LaminApp is a data management app built on LaminDB. If LaminDB ~ git, LaminApp ~ GitHub.
LaminApp, support, code templates & auto-dispatched integration tests for a BioTech data & analytics platform are currently only available on an enterprise plan. LaminApp is available for your cloud infrastructure or hosted by us.
Quickstart
Installation and sign-up take no time: Run pip install lamindb
and lamin signup <email>
on the command line.
Then, init a LaminDB instance with local or cloud default storage like you'd init a git repository:
$ lamin init --storage ./mydata # or s3://my-bucket, gs://my-bucket
Import lamindb
:
import lamindb as ln
# import lnschema_bionty as lb # optional, for bionty schema
Manage data objects
# Store a DataFrame object
df = pd.DataFrame({"feat1": [1, 2], "feat2": [3, 4]}) # AnnData works, too
ln.File(df, description="Data batch 1").save() # create a File object and save/upload it
# To find it, if you don't have specific metadata in mind, run a search
ln.File.search("batch 1")
# Or filter (under-the-hood, you have the full power of SQL to query)

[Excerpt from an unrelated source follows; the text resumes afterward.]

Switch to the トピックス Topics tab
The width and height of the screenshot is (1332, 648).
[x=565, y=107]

file = ln.File.filter(description="Data batch 1").one() # get exactly one result
# Load a file back into memory
df = file.load()
# Or get a backed accessor to stream its content from the cloud:
backed = file.backed() # currently works for AnnData, zarr, HDF5, not yet for DataFrame
Manage files
# Store a file
file = ln.File("s3://my-bucket/images/image001.jpg") # or a local path
file.save() # register the file
# Query by `key` (the relative path within your storage) and load into memory
file.filter(key__startswith="images/").df() # all files in folder "images/" in default storage
Auto-complete categoricals and search
# When you're unsure about spellings, use a lookup object:
users = ln.User.lookup()
ln.File.filter(created_by=users.lizlemon)
# Or search
ln.User.search("liz lemon", field="name")

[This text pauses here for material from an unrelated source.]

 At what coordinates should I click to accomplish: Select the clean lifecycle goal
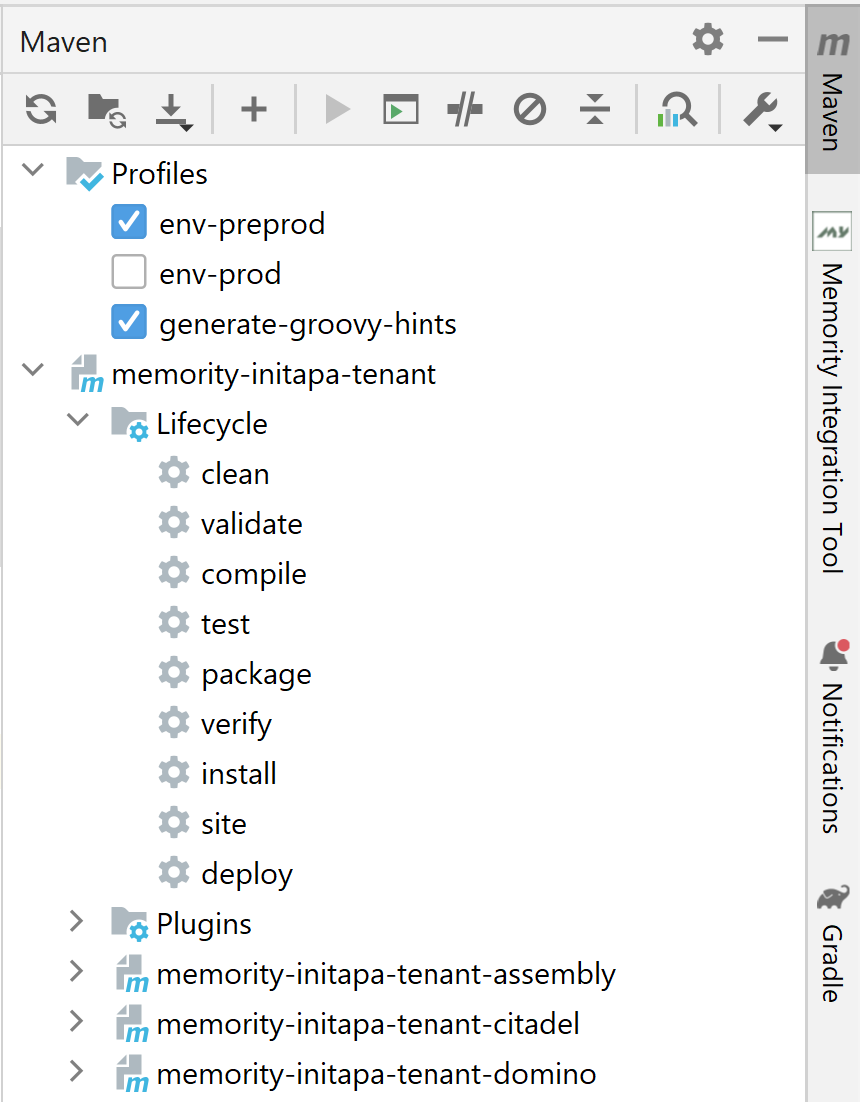tap(235, 474)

user = ln.User.search("liz lemon", return_queryset=True).first() # grab the top search result as a record
Track & query data lineage
In addition to basic provenance information (created_by
, created_at
,
created_by
), you can track which notebooks & pipelines
transformed files.
View all parent transforms and files in a lineage graph:
file.view_lineage()
Notebooks
Track a Jupyter Notebook:
ln.track() # auto-detect & save notebook metadata
ln.File("my_artifact.parquet").save() # this file is now aware that it was saved in this notebook
When you query the file, later on, you'll know from which notebook it came:
file = ln.File.filter(description="my_artifact.parquet").one() # query for a file
file.transform # the notebook with id, title, filename, version, etc.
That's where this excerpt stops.